## Task objective
Below are some records; find each line that carries the word "from" and copy it.

## Recorded data

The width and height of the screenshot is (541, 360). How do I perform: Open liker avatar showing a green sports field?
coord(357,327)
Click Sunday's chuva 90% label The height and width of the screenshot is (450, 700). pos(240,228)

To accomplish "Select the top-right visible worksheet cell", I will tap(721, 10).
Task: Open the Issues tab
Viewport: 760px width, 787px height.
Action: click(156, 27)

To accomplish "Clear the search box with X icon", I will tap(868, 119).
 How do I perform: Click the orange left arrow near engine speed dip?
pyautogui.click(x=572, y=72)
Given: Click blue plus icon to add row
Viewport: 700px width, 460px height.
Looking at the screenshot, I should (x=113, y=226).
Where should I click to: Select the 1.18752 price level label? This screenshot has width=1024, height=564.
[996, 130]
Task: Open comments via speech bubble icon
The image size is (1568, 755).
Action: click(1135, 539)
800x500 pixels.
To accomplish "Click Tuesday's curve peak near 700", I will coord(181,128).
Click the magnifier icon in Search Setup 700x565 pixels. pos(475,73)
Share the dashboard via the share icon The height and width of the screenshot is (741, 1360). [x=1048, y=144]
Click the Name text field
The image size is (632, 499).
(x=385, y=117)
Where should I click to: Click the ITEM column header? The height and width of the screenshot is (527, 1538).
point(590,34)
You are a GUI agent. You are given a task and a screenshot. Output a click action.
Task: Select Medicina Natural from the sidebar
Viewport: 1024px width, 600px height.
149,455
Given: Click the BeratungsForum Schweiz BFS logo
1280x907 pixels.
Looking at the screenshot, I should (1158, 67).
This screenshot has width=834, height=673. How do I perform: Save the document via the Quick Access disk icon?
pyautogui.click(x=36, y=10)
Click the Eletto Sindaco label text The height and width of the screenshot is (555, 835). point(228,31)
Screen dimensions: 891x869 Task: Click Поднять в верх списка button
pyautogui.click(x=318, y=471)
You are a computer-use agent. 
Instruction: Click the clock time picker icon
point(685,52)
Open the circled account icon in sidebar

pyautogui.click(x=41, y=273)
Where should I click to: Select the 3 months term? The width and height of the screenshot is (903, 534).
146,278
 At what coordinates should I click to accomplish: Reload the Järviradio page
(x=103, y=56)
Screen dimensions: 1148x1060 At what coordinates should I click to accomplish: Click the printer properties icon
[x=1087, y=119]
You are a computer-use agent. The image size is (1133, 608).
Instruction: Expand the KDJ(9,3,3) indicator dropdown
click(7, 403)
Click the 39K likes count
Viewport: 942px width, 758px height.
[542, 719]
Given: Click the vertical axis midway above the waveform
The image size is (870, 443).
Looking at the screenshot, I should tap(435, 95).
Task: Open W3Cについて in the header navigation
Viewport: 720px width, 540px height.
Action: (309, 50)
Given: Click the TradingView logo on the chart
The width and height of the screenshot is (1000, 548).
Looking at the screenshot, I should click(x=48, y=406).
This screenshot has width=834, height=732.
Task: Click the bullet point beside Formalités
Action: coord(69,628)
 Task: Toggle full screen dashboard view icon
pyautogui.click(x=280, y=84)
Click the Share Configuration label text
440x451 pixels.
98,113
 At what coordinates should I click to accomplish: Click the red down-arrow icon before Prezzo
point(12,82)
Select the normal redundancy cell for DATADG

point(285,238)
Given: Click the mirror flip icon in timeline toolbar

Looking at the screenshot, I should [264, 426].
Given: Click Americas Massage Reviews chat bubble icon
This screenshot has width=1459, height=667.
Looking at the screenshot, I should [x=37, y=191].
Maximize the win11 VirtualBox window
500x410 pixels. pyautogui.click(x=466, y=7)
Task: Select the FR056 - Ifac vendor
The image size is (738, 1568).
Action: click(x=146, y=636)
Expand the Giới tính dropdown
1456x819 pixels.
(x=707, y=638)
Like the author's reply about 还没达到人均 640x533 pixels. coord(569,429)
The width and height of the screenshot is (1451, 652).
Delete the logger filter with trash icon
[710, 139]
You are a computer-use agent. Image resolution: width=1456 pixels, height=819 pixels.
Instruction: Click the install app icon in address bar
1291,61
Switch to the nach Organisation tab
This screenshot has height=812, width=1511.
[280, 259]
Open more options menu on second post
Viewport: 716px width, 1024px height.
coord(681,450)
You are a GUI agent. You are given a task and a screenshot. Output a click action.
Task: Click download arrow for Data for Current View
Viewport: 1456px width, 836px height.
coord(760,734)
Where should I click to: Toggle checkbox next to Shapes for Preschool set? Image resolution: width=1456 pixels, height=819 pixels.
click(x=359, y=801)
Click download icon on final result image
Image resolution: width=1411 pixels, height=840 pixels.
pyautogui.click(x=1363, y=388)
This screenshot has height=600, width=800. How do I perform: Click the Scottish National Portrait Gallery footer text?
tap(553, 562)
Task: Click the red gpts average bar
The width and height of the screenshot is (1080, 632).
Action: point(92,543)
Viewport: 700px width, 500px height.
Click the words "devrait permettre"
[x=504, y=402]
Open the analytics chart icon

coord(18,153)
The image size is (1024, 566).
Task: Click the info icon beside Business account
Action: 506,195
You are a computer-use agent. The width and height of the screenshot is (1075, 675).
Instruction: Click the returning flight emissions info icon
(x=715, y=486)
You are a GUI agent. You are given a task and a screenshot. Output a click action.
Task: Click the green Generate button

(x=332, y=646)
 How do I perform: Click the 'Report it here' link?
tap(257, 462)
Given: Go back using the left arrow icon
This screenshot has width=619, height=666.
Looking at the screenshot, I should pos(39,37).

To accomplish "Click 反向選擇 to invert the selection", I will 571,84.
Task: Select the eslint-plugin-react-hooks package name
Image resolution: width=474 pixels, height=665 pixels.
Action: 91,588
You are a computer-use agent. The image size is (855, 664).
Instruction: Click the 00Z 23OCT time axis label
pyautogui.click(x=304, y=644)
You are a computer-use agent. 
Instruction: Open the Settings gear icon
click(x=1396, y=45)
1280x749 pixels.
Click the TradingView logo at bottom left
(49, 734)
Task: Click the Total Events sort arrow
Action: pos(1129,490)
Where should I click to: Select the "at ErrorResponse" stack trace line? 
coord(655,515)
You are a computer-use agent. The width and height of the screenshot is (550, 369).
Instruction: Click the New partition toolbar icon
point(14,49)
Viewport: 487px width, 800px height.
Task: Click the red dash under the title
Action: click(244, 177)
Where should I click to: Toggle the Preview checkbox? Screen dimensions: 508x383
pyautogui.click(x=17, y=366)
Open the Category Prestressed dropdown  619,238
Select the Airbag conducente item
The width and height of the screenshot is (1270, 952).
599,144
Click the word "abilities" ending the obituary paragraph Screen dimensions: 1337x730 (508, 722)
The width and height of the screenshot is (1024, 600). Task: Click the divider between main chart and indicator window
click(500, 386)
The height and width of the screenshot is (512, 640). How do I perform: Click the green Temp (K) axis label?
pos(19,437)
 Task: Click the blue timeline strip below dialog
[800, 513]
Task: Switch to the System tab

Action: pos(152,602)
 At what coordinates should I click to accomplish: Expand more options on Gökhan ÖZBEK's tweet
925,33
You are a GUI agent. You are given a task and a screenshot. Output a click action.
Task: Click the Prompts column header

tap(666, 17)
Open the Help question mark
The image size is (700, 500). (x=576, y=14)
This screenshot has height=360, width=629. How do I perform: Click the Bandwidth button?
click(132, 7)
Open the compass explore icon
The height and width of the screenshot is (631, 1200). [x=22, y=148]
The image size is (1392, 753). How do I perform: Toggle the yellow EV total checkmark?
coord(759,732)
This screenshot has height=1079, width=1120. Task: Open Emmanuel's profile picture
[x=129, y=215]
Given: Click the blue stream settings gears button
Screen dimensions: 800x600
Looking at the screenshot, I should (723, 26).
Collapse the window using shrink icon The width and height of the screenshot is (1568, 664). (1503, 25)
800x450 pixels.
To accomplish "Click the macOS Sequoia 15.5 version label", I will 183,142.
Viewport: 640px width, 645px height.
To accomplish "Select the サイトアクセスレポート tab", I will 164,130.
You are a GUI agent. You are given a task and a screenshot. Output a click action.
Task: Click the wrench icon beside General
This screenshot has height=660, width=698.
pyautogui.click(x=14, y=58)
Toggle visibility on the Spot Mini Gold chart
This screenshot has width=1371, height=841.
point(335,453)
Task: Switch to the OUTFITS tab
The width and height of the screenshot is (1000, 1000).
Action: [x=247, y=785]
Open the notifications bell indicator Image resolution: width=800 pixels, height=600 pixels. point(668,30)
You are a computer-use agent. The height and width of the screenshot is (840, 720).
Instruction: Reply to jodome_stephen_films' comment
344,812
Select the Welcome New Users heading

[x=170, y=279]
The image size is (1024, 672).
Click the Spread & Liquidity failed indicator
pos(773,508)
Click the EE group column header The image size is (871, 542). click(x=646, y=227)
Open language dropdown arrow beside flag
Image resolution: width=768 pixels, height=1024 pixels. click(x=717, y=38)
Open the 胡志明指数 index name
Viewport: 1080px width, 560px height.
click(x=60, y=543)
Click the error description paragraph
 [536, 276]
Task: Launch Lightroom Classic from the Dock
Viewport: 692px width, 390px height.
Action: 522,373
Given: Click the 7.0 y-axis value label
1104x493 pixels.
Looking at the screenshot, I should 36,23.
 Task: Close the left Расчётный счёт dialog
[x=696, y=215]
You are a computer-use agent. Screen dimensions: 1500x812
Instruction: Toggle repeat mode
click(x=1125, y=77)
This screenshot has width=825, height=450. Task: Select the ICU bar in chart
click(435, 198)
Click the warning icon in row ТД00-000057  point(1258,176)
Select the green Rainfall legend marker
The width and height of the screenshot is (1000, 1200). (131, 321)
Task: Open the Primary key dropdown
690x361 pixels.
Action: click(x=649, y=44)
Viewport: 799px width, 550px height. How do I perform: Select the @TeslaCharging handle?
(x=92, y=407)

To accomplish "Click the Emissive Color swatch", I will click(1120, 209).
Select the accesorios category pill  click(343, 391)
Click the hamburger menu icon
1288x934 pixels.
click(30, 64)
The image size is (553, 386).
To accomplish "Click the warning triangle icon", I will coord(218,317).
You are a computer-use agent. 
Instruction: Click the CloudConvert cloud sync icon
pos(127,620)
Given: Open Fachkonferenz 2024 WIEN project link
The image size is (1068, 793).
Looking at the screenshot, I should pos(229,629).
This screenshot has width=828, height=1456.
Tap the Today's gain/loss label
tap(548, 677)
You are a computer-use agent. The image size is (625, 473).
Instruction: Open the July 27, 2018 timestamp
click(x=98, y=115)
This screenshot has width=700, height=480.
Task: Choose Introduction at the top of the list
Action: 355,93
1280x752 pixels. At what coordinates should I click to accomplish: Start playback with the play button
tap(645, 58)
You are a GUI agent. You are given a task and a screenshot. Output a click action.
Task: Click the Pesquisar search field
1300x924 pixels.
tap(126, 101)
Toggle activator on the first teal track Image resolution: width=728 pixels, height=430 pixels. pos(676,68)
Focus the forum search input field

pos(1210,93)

## Task solution
Task: Select Medicina Natural from the sidebar
Task: Launch Lightroom Classic from the Dock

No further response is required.